◆ Data for analysis:
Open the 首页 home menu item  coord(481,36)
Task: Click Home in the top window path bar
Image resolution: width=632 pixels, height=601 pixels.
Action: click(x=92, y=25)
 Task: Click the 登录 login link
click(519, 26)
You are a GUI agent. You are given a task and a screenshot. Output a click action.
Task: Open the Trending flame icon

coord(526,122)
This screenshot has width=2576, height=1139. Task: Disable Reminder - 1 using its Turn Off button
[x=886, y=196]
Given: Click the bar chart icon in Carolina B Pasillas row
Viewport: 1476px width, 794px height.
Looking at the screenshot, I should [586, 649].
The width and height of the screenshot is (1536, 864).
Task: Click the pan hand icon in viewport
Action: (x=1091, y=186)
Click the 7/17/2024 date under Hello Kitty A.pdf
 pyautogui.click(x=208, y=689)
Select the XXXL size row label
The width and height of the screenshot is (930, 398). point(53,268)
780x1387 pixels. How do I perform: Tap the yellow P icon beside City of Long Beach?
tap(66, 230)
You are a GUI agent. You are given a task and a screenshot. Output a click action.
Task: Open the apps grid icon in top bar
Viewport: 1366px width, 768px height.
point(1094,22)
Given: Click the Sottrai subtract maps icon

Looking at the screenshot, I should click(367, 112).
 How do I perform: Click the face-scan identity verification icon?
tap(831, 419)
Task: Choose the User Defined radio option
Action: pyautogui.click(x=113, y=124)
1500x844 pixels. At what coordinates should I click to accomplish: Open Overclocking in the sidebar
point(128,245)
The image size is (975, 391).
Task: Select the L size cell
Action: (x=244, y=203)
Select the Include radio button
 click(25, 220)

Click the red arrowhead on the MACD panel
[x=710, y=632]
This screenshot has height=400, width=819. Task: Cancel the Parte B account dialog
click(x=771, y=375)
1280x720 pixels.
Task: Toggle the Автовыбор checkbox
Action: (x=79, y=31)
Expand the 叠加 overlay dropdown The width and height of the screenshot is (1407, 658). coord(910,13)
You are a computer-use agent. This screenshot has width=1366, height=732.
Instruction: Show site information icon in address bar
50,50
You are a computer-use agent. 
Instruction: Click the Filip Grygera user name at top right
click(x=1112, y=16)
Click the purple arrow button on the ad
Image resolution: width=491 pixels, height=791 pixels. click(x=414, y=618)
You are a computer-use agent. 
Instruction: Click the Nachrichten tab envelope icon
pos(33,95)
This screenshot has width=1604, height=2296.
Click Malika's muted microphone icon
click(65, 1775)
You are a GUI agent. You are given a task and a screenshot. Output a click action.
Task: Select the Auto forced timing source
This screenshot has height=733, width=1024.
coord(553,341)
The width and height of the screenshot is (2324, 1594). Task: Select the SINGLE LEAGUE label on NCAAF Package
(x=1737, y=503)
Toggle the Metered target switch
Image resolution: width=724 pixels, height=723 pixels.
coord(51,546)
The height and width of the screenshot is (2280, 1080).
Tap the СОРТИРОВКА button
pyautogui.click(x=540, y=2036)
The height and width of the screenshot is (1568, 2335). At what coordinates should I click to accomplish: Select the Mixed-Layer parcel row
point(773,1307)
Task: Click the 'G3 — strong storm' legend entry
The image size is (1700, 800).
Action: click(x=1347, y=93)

◆ Exercise objective:
All entries above are to be repeated verbatim, down to the last line.

◆ Answer area:
Open the 首页 home menu item  coord(481,36)
Task: Click Home in the top window path bar
Image resolution: width=632 pixels, height=601 pixels.
Action: click(x=92, y=25)
 Task: Click the 登录 login link
click(519, 26)
You are a GUI agent. You are given a task and a screenshot. Output a click action.
Task: Open the Trending flame icon

coord(526,122)
This screenshot has width=2576, height=1139. Task: Disable Reminder - 1 using its Turn Off button
[x=886, y=196]
Given: Click the bar chart icon in Carolina B Pasillas row
Viewport: 1476px width, 794px height.
Looking at the screenshot, I should [586, 649].
The width and height of the screenshot is (1536, 864).
Task: Click the pan hand icon in viewport
Action: (x=1091, y=186)
Click the 7/17/2024 date under Hello Kitty A.pdf
 pyautogui.click(x=208, y=689)
Select the XXXL size row label
The width and height of the screenshot is (930, 398). point(53,268)
780x1387 pixels. How do I perform: Tap the yellow P icon beside City of Long Beach?
tap(66, 230)
You are a GUI agent. You are given a task and a screenshot. Output a click action.
Task: Open the apps grid icon in top bar
Viewport: 1366px width, 768px height.
point(1094,22)
Given: Click the Sottrai subtract maps icon

Looking at the screenshot, I should click(367, 112).
 How do I perform: Click the face-scan identity verification icon?
tap(831, 419)
Task: Choose the User Defined radio option
Action: pyautogui.click(x=113, y=124)
1500x844 pixels. At what coordinates should I click to accomplish: Open Overclocking in the sidebar
point(128,245)
The image size is (975, 391).
Task: Select the L size cell
Action: (x=244, y=203)
Select the Include radio button
 click(25, 220)

Click the red arrowhead on the MACD panel
[x=710, y=632]
This screenshot has height=400, width=819. Task: Cancel the Parte B account dialog
click(x=771, y=375)
1280x720 pixels.
Task: Toggle the Автовыбор checkbox
Action: (x=79, y=31)
Expand the 叠加 overlay dropdown The width and height of the screenshot is (1407, 658). coord(910,13)
You are a computer-use agent. This screenshot has width=1366, height=732.
Instruction: Show site information icon in address bar
50,50
You are a computer-use agent. 
Instruction: Click the Filip Grygera user name at top right
click(x=1112, y=16)
Click the purple arrow button on the ad
Image resolution: width=491 pixels, height=791 pixels. click(x=414, y=618)
You are a computer-use agent. 
Instruction: Click the Nachrichten tab envelope icon
pos(33,95)
This screenshot has width=1604, height=2296.
Click Malika's muted microphone icon
click(65, 1775)
You are a GUI agent. You are given a task and a screenshot. Output a click action.
Task: Select the Auto forced timing source
This screenshot has height=733, width=1024.
coord(553,341)
The width and height of the screenshot is (2324, 1594). Task: Select the SINGLE LEAGUE label on NCAAF Package
(x=1737, y=503)
Toggle the Metered target switch
Image resolution: width=724 pixels, height=723 pixels.
coord(51,546)
The height and width of the screenshot is (2280, 1080).
Tap the СОРТИРОВКА button
pyautogui.click(x=540, y=2036)
The height and width of the screenshot is (1568, 2335). At what coordinates should I click to accomplish: Select the Mixed-Layer parcel row
point(773,1307)
Task: Click the 'G3 — strong storm' legend entry
The image size is (1700, 800).
Action: click(x=1347, y=93)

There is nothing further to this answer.